Savarkar asks for an either or treatment. His desperation is recorded in the sentences that follow
This present plan of shutting me up in this jail permanently makes me quite hopeless of any possibility of sustaining life and hope. For those who are term convicts things are different, but, Sir, I have 50(fifty) years staring me in the face! How can I pull up moral energy enough to pass them in close confinement when even those concessions which the vilest of convicts can claim to smoothen their lives are denied to me?
Savarkar concludes by reminding the Home member to read the petition for clemency he had submitted in 1911 and sanction its being forwarded to the Indian Government. He goes on to say
The latest developments of the Indian politics and the conciliating policy of the Government of India have thrown open the constitutional line once more. Now no man having the good of India and Humanity at heart will blindly step on the thorny paths which in the excited and hopeless situation of India in 1906-1907 beguiled us from the path of peace and progress. Therefore, if the Government in their manifold beneficence and mercy release me I for one cannot but be the staunchest advocate of constitutional progress and loyalty to the English Government which is the foremost condition of that progress. As long as we are in jails there cannot be real happiness and joy in hundreds and thousands of homes of His Majestys loyal subjects in India, for blood is thicker than water; but if we be released the people will instinctively raise a shout of joy and gratitude to the Government who knows how to forgive and correct, more than how to chastise and avenge. Moreover my conversion to the constitutional line will bring back all those misled young men in India and abroad who were once looking up to me as their guide. I am ready to serve the Government in any capacity they like, for my conversion is conscientious so I hope my future conduct would be. By keeping me in jail nothing can be got in comparison to what would be otherwise.

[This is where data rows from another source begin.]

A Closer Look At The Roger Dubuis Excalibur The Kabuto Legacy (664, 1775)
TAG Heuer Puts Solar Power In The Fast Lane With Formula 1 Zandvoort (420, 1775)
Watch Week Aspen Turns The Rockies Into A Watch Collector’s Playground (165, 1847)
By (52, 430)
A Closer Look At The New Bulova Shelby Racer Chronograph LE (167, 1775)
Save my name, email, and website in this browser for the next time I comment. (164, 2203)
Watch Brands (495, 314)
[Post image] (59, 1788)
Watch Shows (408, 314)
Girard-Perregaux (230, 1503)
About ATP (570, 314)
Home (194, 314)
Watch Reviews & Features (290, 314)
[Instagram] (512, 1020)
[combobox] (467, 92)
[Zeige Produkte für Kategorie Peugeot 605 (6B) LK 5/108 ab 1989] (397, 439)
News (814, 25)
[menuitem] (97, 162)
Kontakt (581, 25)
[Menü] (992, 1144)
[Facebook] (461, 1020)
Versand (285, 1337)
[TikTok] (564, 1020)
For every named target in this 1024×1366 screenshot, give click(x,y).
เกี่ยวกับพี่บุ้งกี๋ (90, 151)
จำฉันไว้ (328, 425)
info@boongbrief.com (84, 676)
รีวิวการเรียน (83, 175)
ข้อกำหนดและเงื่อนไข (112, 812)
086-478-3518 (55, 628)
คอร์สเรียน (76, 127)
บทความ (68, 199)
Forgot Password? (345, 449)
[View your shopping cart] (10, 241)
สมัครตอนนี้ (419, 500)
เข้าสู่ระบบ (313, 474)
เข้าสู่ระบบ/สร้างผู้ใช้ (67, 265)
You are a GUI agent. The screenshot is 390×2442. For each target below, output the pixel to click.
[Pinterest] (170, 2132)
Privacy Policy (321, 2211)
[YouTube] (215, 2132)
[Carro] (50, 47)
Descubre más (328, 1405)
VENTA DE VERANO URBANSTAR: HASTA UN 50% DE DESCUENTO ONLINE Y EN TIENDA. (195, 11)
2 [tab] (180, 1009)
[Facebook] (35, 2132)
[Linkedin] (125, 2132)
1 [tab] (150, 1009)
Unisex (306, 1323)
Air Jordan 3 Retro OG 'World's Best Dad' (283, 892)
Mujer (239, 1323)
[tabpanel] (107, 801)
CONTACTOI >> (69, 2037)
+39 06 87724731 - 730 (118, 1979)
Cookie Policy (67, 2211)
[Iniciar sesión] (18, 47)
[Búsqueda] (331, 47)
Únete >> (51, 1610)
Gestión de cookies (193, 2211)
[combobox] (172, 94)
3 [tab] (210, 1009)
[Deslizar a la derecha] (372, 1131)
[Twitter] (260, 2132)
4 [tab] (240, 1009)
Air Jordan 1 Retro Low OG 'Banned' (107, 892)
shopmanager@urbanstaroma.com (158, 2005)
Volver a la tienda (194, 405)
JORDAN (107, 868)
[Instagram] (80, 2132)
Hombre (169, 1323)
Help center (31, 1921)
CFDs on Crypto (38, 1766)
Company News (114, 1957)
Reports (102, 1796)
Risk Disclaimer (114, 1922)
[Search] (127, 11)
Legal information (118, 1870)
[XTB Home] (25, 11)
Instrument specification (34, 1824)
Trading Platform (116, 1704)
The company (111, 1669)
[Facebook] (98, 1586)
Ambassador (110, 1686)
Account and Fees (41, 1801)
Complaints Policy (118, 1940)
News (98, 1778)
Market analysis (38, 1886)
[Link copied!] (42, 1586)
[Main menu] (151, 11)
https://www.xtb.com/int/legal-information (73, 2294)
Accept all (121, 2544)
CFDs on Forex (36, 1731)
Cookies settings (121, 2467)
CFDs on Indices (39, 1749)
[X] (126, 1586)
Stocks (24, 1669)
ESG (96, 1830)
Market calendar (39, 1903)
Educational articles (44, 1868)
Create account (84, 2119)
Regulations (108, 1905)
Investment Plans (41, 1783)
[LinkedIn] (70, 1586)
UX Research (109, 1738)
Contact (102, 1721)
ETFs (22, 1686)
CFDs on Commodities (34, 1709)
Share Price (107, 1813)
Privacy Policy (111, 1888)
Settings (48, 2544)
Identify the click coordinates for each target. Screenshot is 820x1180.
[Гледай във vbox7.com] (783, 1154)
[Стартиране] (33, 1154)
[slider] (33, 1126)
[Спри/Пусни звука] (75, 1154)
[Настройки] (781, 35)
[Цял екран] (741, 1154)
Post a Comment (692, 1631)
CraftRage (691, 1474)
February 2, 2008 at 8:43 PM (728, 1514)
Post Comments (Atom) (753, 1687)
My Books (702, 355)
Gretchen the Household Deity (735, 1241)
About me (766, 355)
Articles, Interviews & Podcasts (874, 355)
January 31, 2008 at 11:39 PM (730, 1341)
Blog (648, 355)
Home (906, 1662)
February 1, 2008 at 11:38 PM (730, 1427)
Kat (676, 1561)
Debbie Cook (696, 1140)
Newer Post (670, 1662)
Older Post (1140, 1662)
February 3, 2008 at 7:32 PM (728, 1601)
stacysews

The Mighty alone can afford to be merciful and therefore where else can the prodigal son return but to the parental doors of the Government?
Hoping your honour will kindly take into notion these points.
Savarkar kept his word and never fought the British after his release from the Penal Settlement Andamans.
Those who want more details of British atrocity should read PENAL SETTLEMENT IN ANDAMANS edited by R.C. Majumdar M.A., Ph,D., D.Litt. published by Gazetteers Unit Department of Culture Ministry of Education and Social Welfare from which the above excerpts have been taken.